Perhaps GM Should Have Considered Detroit for its 2010 Fleet and Commercial Product Preview Customer Event
Although I haven’t had an opportunity to visit the Sheraton Wild Horse Pass Resort and Spa in Chandler, AZ (outside Phoenix), it certainly seems to have all the trappings that's expected from an incentive travel destination hotel. So should it surprise many that GM would choose to hold its 2010 Fleet and Commercial Product Preview there: guest rooms inspired by the culture and beauty of the Pima and Maricopa Indians, a AAA Five Diamond restaurant, 100,000 square feet of function space, a 17,000 square foot spa, two golf courses, and enough room to build a special track that meanders through the resort for test drives?
It appears that some in the media have yet again criticized a corporate giant for hosting an annual business travel event, and this time GM is the target. But should the GM annual product launch be viewed in the same context as the AIG incentive event at the St. Regis Resort in Dana Point, CA, or other programs hosted by companies that receive government bailout money?

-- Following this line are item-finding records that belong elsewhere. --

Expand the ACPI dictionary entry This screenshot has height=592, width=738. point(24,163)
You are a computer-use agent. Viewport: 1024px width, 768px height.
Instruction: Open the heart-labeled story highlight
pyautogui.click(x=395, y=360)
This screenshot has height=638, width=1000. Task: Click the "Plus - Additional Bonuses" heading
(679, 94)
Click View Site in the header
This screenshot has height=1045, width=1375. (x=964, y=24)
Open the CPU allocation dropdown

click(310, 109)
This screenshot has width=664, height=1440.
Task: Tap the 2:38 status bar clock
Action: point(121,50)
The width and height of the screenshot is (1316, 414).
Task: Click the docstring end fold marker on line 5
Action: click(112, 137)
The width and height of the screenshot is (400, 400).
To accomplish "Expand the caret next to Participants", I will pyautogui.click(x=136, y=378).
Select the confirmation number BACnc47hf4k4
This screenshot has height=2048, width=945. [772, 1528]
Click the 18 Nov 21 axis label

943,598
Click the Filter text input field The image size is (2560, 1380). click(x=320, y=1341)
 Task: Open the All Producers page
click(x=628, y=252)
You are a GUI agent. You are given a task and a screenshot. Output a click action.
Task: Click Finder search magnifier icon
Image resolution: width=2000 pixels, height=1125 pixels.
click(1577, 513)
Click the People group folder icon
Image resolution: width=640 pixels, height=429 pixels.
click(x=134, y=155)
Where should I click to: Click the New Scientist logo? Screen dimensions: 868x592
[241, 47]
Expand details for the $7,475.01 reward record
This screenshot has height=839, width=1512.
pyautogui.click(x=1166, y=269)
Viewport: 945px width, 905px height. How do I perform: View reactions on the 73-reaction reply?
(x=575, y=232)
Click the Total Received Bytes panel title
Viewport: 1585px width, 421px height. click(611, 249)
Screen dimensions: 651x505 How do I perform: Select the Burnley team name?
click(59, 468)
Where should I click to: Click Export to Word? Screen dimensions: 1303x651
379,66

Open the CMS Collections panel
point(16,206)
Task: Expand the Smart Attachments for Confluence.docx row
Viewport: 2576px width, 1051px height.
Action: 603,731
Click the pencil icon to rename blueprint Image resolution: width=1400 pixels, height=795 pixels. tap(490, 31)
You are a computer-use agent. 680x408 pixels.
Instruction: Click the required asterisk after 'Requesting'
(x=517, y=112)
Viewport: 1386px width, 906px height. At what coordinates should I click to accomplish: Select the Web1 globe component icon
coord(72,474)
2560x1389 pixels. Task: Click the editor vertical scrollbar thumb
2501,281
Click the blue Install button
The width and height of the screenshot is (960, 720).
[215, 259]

The GM event held last week hosted 500 attendees in two different waves (three days, two nights), and nobody has yet shared the total price tag. Reports, however, do indicate that GM is defending its hotel decision because it cost under $250 per night (despite the nice resort, I am not convinced they contracted a good deal because a quick check of rates show lower guest room rates today). Unfortunately, guest room expenses only account for about 25% for a typical incentive event's budget; GM's program will have higher than usual expenses because they needed to ship 150 vehicles to the hotel by truck for the event and create the track.
One reason the GM event may need to be viewed differently than AIG – and, frankly, not nearly as defensible – is because GM’s event was also attended by fleet buyers for government agencies. This, according to USA Today. In addition, the event is considered a product launch, which is not the same as an incentive trip (incentive trips are viewed as rewarded compensation and should be taxed).
To be sure, it makes sense for GM to host an event that showcases its fleet strength for customers. But knowing the expense associated with air travel and the cost for creating a custom track and more, I wonder if planners considered a cost analysis of the Phoenix location vs. a lower cost event hosted in GM's corporate facilities in Detroit, using local hotels in the Detroit area, and supporting the Michigan economy at the same time?